• [本文抜粋]:

-=-=-=-=-

Special : Interview エンディングテーマ 横田はるな氏

 『MS IGLOO2 重力戦線』のエンディング曲は、各話で異なるアーティストが担当。各エンディング曲アーティストの方々は、どのようにイメージを膨らませて楽曲が誕生したのかを聞いてみた。

 第1回目は、第1話「あの死神を撃て!」のエンディング曲『Mr. Lonely Heart』を手掛けた横田はるなさんが登場。物語のキーパーソンである“死神”の心理に見事にオーバーラップした、シックなメロディの曲はどんな発想から生まれたのか? 楽曲への、そしてガンダムという作品に対する思いを語ってもらいましょう。

Profile

横田はるな

福井県出身。地元福井を拠点に、地元密着型で活動するシンガーソングライター。現在、FM福井のラジオ番組『ECO(イイコ)〜ちょっとイイコトはじめる』(毎週金曜11:30〜13:00)にレギュラー出演中。自身で作詞作曲をつとめたミニアルバム「小さな街」、「サヨナラデイズ」が発売中。また、他のアーティストへの楽曲提供なども手掛けている。ライブ活動や新曲の情報はオフィシャルホームページでチェック。

オフィシャルホームページ
http://haruna13.exblog.jp/
http://yokotaharuna.fc.yahoo.co.jp

 

――横田さんは、普段どんな活動をしていますか?

横田:私は福井県に住んでいるので、地元でのライブのほかに、ラジオのパーソナリティ、CM曲の作曲など福井を拠点に活動しています。東京にライブやレコーディングをしに来る以外は、基本的には福井で活動している感じですね。他のアーティストの方々に楽曲提供もさせて頂いているので、福井と東京を行ったり来たりで活動しています。

-=-=-=-=-

• [練習問題]:
[a] インタビュー記事の「横田:私は福井県に住んでいる」から始まり「たり来たりで活動しています。」まで続く部分を、「ラジオのパーソナリティ」を「ラジオ番組の司会」に置き換えて書き直しなさい。
[b] インタビュー記事の最後の文に続けて、その先の文章を書きなさい。
このあとに載せる資料は、上のインタビュー記事とは関係がない。

• [収録資料]:

-=-=-=-=-

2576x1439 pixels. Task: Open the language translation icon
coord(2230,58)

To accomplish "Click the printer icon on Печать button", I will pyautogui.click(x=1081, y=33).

-=-=-=-=-

• [解答例]:
[a]
横田:私は福井県に住んでいるので、地元でのライブのほかに、ラジオ番組の司会、CM曲の作曲など福井を拠点に活動しています。東京にライブやレコーディングをしに来る以外は、基本的には福井で活動している感じですね。他のアーティストの方々に楽曲提供もさせて頂いているので、福井と東京を行ったり来たりで活動しています。

[b]
――なぜ福井を拠点にしようと思ったのですか?

横田:大学入学と同時に地元を離れ、東京に住んでいたことがあるんですが、いろいろな事情から福井に戻ってきたんです。でもやっぱり音楽がやりたいと思ったとき、もう一度東京に住むのは無理かなぁと。「だったら地元を巻き込んじゃえ!」と思ったからですね。地方で音楽活動をするとなると不便かなぁとも心配したのですが、作った曲をパソコンに録音してデータで送ると、その曲をアレンジしたものがデータで戻ってくるので、本番レコーディングやライブではない限り、福井で活動していても問題ないんですよ。東京では、現在2ヶ月に1回ぐらいのゆったりペースでライブをしていますね。

――普段はどんな感じの音楽を演奏しているんですか?

横田:ジャンルはポップスで、ピアノ弾き語りの演奏がメインですね。ライブでは、それをフルバンドで演奏したり、アレンジしたりします。でも、基本はピアノと歌。今回歌わせていただいた『Mr. Lonely Heart』もそうですが、ピアノの音を生かした曲が大好きです。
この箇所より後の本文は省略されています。